WORK ORDER: Out of the records below, copy all lines in which the word "Task" occurs.

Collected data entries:
[Start of section]

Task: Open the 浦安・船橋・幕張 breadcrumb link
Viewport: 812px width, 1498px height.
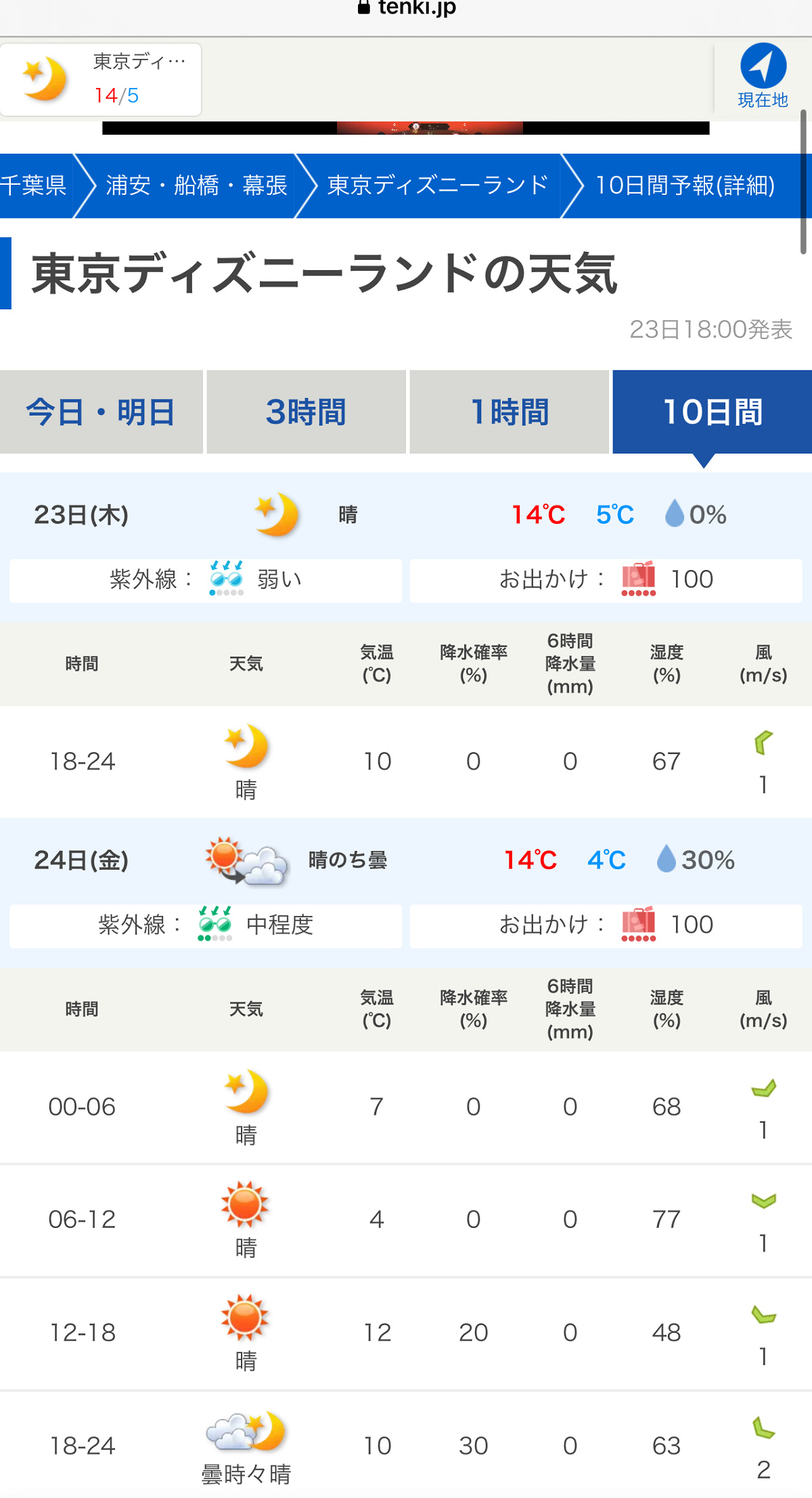Action: pyautogui.click(x=196, y=185)
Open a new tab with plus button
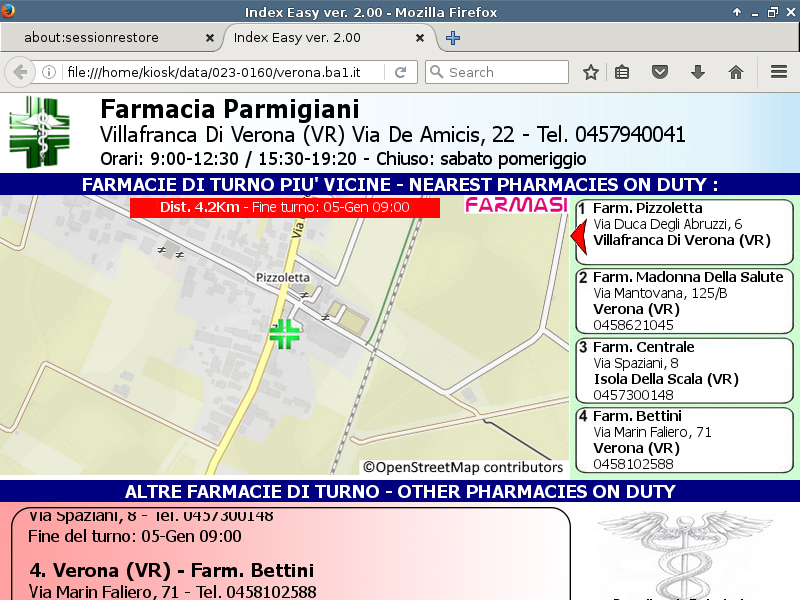This screenshot has height=600, width=800. [x=453, y=38]
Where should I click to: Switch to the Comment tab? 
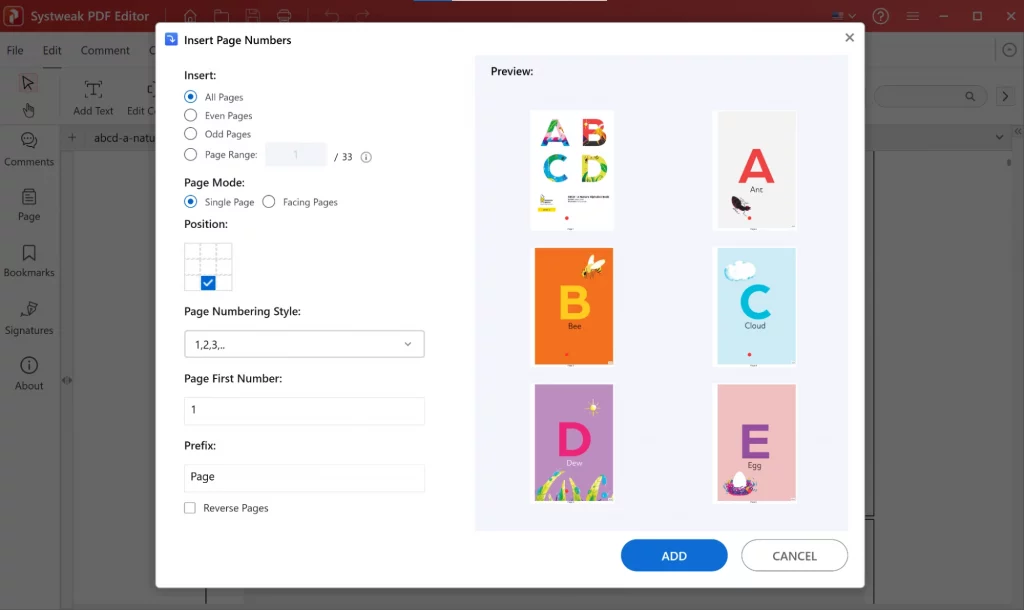click(104, 49)
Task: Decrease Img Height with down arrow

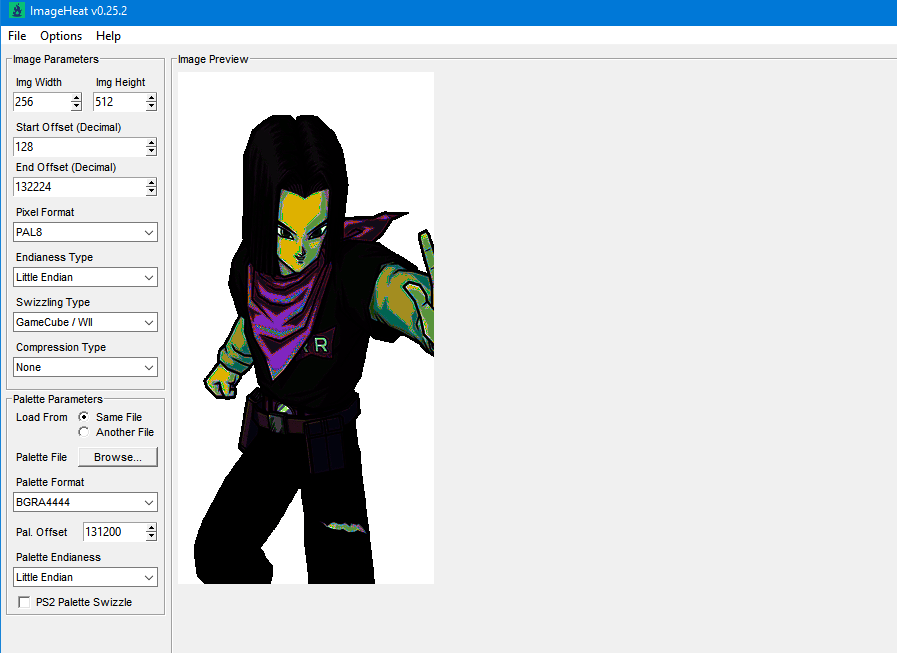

[End of section]

RESPONSE TO THIS EXERCISE:
Task: Open the 浦安・船橋・幕張 breadcrumb link
Task: Decrease Img Height with down arrow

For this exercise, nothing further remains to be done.